A fruit seller has a stock of mangoes, bananas and apples with at least one fruit of each type. At the beginning of a day, the number of mangoes make up 40% of his stock. That day, he sells half of the mangoes, 96 bananas and 40% of the apples. At the end of the day, he ends up selling 50% of the fruits. The smallest possible total number of fruits in the stock at the beginning of the day is

Let us assume the initial stock of all the fruits is S.

Let us take we have 'b' and 'a' mangoes initially.

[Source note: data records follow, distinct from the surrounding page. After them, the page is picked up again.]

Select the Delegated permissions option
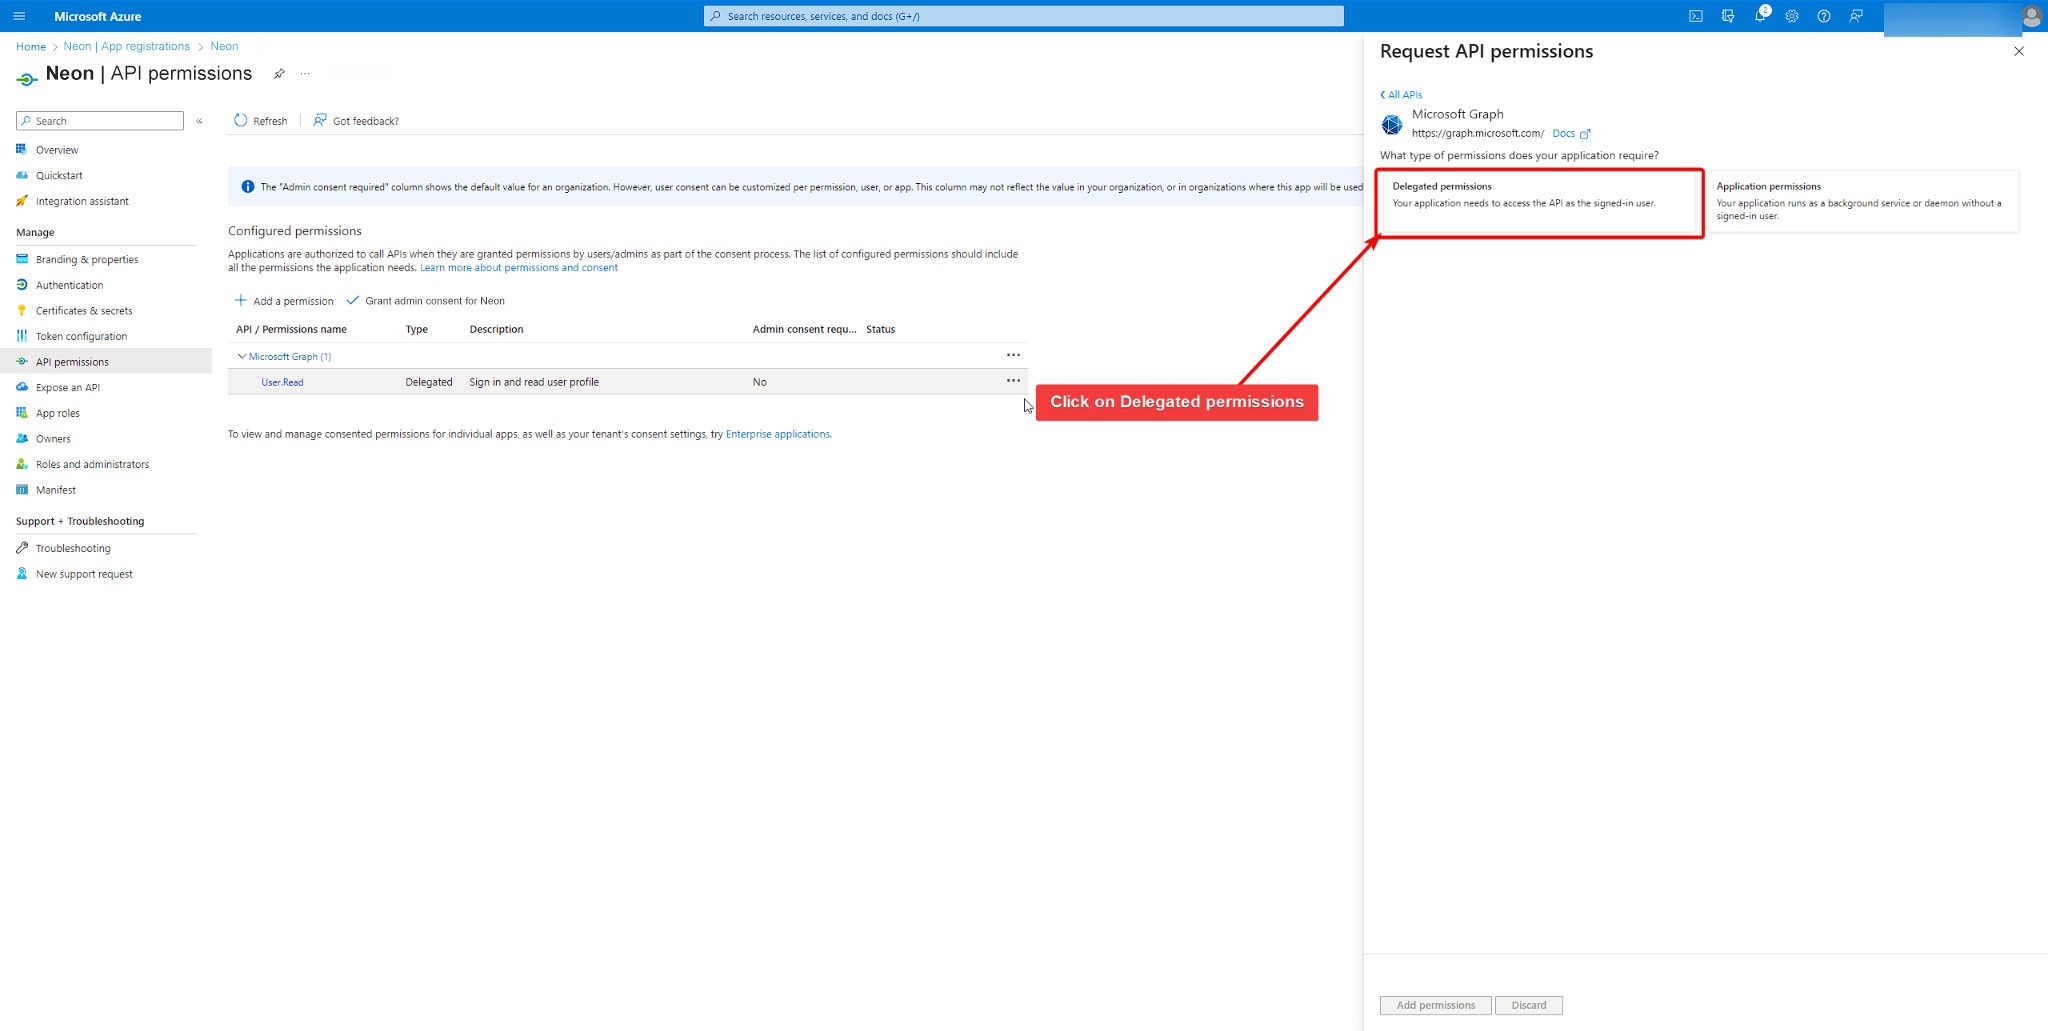Screen dimensions: 2048x1031 coord(1539,203)
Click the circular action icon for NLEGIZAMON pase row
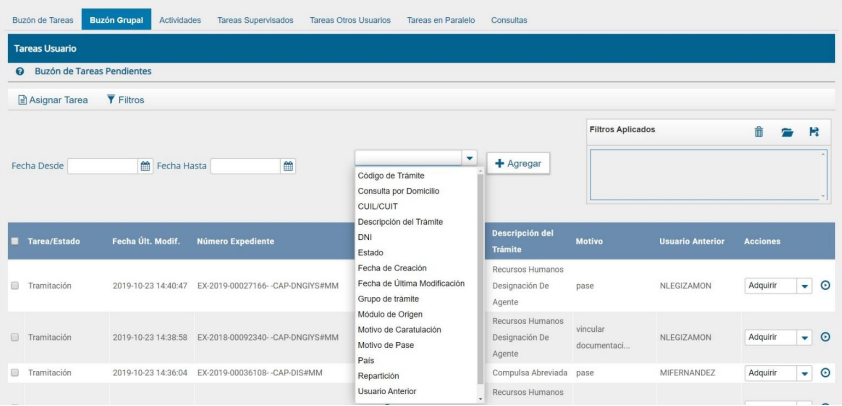Screen dimensions: 842x406 [x=825, y=285]
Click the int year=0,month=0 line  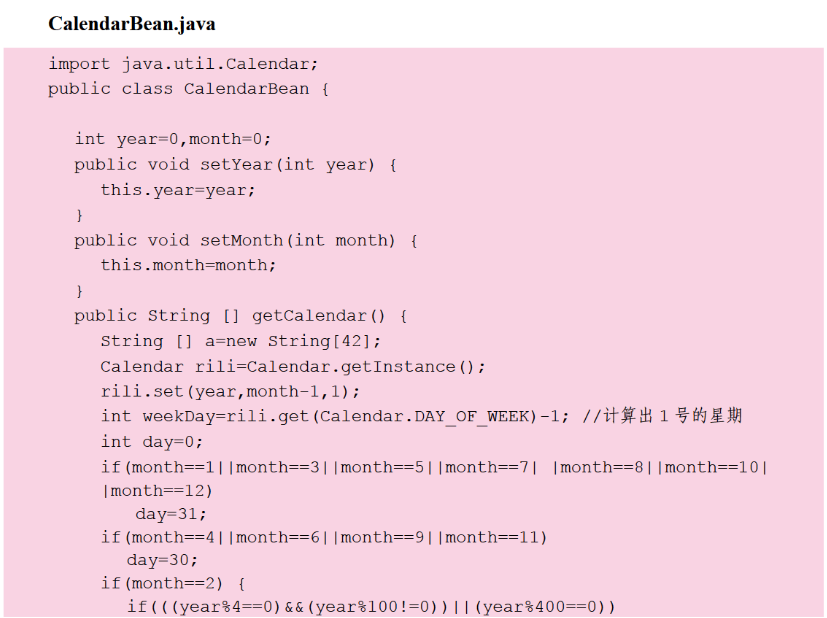click(172, 139)
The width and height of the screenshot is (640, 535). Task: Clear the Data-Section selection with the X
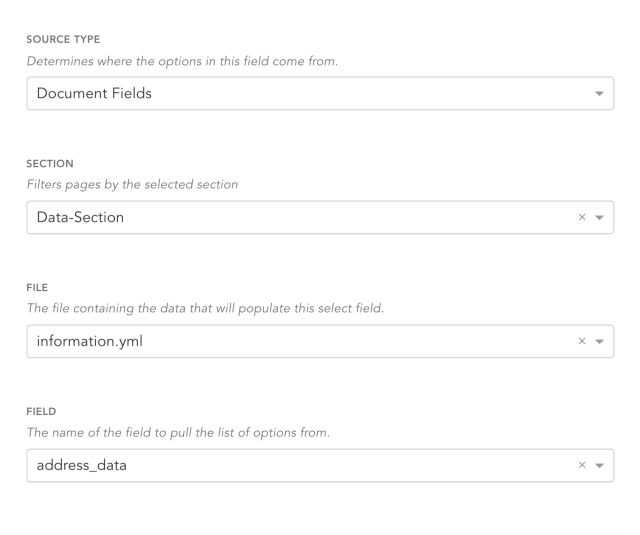582,218
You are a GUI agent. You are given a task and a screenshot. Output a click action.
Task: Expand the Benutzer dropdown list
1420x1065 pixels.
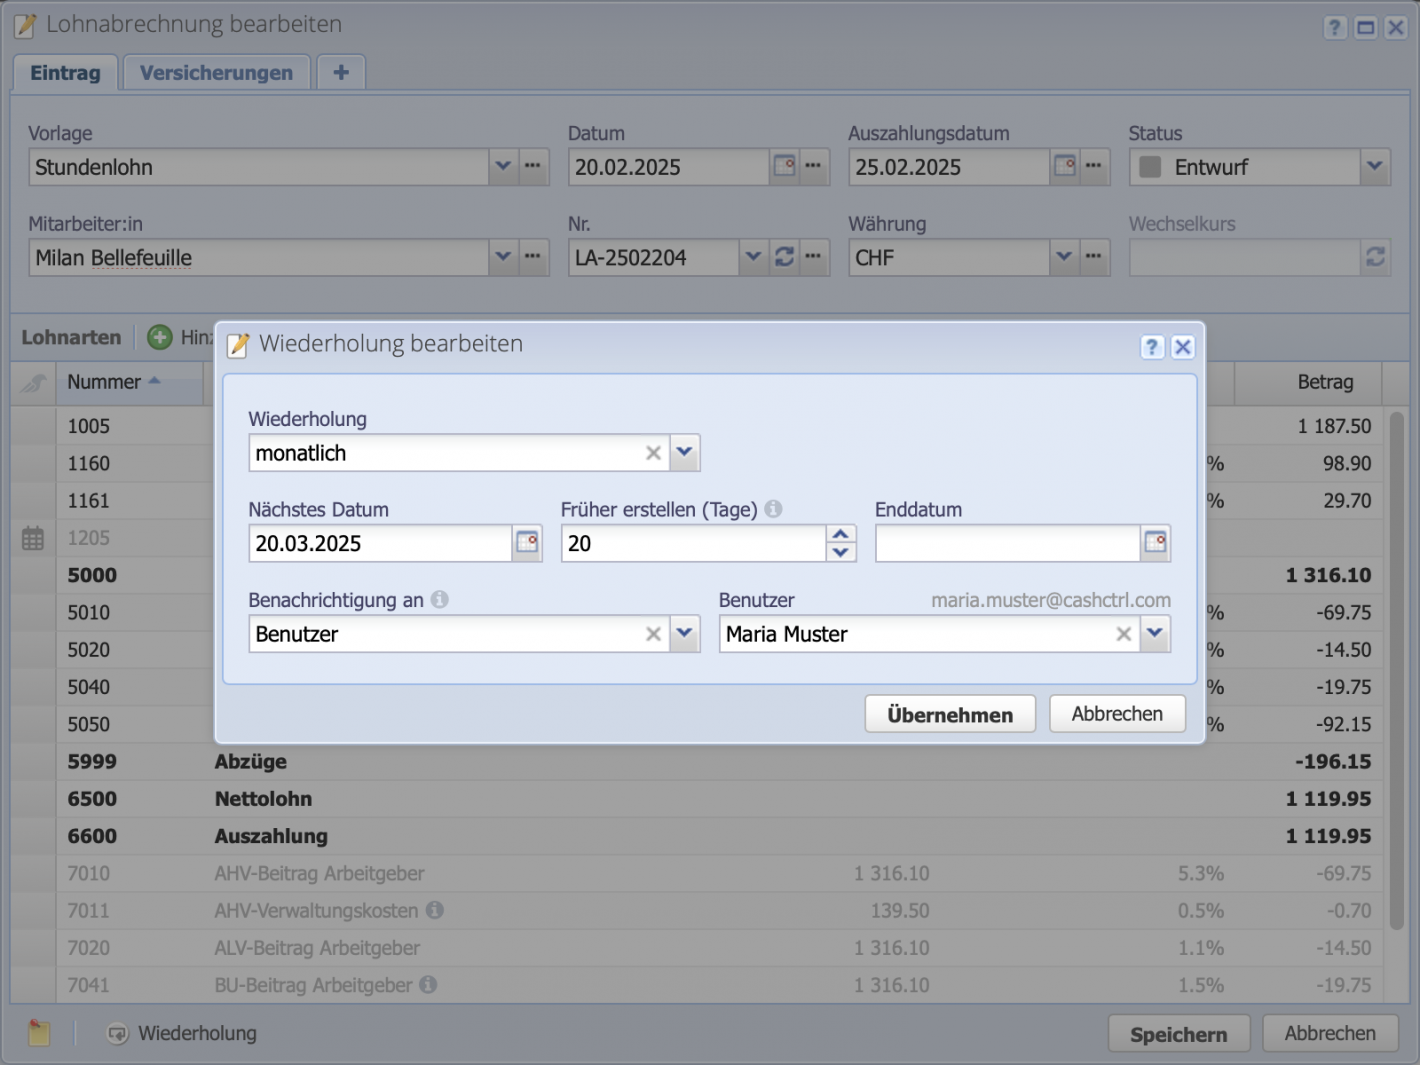click(x=1155, y=634)
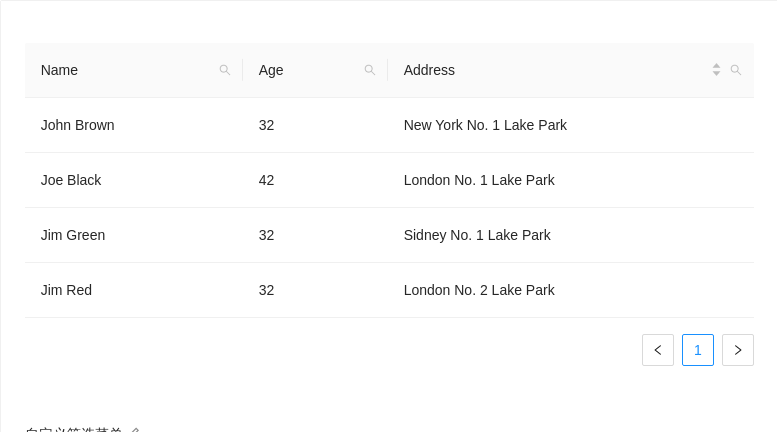
Task: Click age 32 in John Brown's row
Action: (266, 125)
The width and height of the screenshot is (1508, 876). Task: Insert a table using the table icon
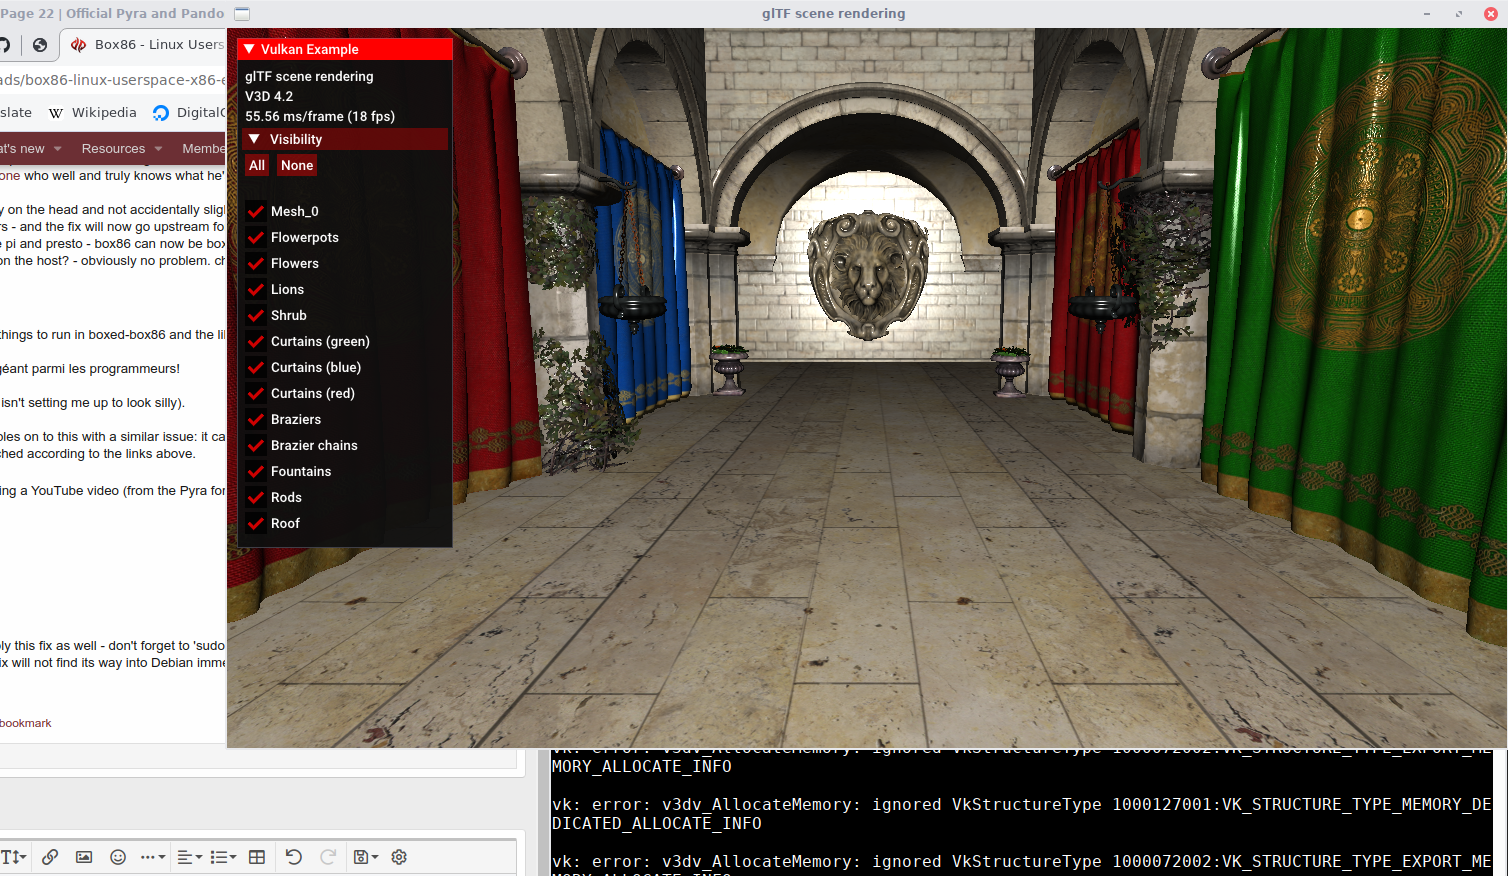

Stock of Mangoes = 40% of S = 2S/5

The total number of fruits sold are Mangoes Sold + Apples Sold + Bananas Sold

= 2S/10 + 96 + 4a/10 = S/2 (Given)

=> S/5 + 96 + 2a/5 = S/2

=> S = $$\dfrac{\left(4a+960\right)}{3}$$

=> $$\dfrac{4a}{3}+320$$

'a' has to be a multiple of 3 for the above term to be an integer.

But 'a' has to be a multiple of 5 for 4a/10 to be an integer.

=> The smallest value of 'a' satisfying both conditions is 15.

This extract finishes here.